_MATERIAL SHOWN_
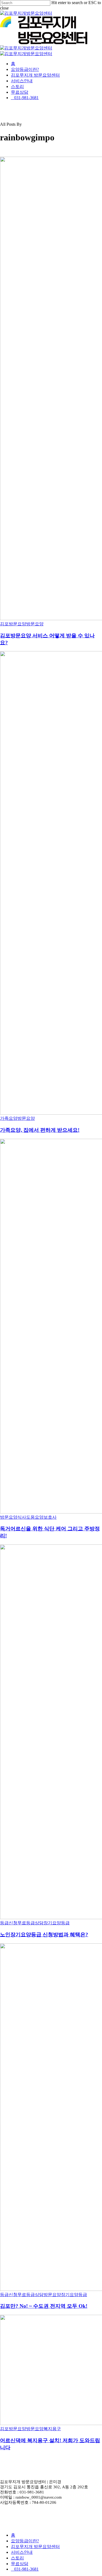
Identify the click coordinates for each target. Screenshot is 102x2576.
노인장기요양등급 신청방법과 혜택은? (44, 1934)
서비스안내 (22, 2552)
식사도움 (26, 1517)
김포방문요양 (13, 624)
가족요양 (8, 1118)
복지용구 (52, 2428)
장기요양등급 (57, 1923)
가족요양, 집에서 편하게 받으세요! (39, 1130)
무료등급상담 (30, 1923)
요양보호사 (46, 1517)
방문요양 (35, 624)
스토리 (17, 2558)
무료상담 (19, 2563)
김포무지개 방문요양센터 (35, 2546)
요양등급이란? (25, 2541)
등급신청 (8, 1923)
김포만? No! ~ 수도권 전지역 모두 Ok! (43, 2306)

_BRIEF_
All of the data should be returned word for word, with each picture left out.

_ANSWER SECTION_
Identify the click coordinates for each target. Screenshot is 102x2576.
노인장기요양등급 신청방법과 혜택은? (44, 1934)
서비스안내 (22, 2552)
식사도움 (26, 1517)
김포방문요양 (13, 624)
가족요양 (8, 1118)
복지용구 (52, 2428)
장기요양등급 (57, 1923)
가족요양, 집에서 편하게 받으세요! (39, 1130)
무료등급상담 (30, 1923)
요양보호사 (46, 1517)
방문요양 (35, 624)
스토리 (17, 2558)
무료상담 (19, 2563)
김포무지개 방문요양센터 (35, 2546)
요양등급이란? (25, 2541)
등급신청 (8, 1923)
김포만? No! ~ 수도권 전지역 모두 Ok! (43, 2306)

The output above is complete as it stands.